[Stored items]
□ □ □ □ □

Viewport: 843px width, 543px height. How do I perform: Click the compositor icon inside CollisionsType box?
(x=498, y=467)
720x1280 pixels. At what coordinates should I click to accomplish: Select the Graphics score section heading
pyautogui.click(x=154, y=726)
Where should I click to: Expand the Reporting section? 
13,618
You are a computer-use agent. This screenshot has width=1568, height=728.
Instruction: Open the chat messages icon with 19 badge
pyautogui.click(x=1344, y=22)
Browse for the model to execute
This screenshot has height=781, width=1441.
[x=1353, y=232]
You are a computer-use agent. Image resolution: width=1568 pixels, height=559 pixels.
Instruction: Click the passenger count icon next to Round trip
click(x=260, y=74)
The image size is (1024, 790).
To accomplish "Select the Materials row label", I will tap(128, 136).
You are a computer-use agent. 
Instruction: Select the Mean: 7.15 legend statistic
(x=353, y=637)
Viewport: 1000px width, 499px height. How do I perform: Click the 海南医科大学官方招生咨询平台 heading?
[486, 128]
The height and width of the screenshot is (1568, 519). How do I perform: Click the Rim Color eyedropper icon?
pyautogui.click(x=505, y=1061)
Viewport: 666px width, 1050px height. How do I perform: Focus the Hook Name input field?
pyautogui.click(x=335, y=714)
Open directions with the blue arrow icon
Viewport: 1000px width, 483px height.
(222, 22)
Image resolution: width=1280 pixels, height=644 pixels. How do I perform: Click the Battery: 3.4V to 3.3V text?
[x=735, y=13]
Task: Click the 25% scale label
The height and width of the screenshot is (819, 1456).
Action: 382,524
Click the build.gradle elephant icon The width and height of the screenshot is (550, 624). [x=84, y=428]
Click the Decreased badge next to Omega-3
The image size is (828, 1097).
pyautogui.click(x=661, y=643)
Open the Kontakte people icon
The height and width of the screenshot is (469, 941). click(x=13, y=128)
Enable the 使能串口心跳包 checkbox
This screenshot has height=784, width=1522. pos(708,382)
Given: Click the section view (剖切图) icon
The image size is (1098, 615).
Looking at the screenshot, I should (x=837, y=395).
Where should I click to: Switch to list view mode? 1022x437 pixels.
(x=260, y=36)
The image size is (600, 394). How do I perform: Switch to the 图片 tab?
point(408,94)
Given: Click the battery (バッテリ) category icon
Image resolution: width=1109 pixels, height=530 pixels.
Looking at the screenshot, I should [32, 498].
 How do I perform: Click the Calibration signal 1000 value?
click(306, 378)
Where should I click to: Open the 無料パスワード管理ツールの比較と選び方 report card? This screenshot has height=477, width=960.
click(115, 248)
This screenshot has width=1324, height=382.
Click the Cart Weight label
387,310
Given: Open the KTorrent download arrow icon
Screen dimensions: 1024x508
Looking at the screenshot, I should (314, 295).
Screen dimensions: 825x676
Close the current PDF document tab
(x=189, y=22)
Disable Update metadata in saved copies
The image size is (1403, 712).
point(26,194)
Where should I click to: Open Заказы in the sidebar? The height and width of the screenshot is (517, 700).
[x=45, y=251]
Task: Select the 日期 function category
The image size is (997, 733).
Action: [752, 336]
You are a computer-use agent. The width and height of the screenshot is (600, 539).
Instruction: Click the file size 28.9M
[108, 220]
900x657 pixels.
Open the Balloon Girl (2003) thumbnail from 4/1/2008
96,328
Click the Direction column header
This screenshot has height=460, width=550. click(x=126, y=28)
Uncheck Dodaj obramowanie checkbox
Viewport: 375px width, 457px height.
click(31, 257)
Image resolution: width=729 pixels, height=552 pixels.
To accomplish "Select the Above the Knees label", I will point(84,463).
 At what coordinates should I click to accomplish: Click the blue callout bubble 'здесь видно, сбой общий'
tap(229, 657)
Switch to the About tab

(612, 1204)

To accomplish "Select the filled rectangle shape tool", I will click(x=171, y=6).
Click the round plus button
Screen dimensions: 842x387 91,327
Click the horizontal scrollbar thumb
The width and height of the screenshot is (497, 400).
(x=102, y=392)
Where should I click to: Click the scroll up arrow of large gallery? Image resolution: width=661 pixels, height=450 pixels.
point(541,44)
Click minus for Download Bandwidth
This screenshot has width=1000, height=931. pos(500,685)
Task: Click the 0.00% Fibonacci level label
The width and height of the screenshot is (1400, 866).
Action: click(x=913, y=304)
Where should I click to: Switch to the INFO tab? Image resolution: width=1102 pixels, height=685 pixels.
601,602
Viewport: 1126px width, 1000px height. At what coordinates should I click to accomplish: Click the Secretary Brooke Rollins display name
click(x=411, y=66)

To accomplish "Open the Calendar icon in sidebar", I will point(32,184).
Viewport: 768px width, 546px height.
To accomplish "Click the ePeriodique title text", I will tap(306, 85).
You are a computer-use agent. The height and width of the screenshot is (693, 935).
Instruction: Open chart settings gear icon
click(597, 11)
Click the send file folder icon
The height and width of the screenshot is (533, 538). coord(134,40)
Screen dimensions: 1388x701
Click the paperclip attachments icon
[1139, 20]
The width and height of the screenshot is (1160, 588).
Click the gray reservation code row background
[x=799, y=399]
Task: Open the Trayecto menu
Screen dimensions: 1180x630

□ □ □ □ □

EXERCISE DETAILS —
Determine how many lines in the data above contain the string "will". Give nothing except the number.

RESPONSE —
5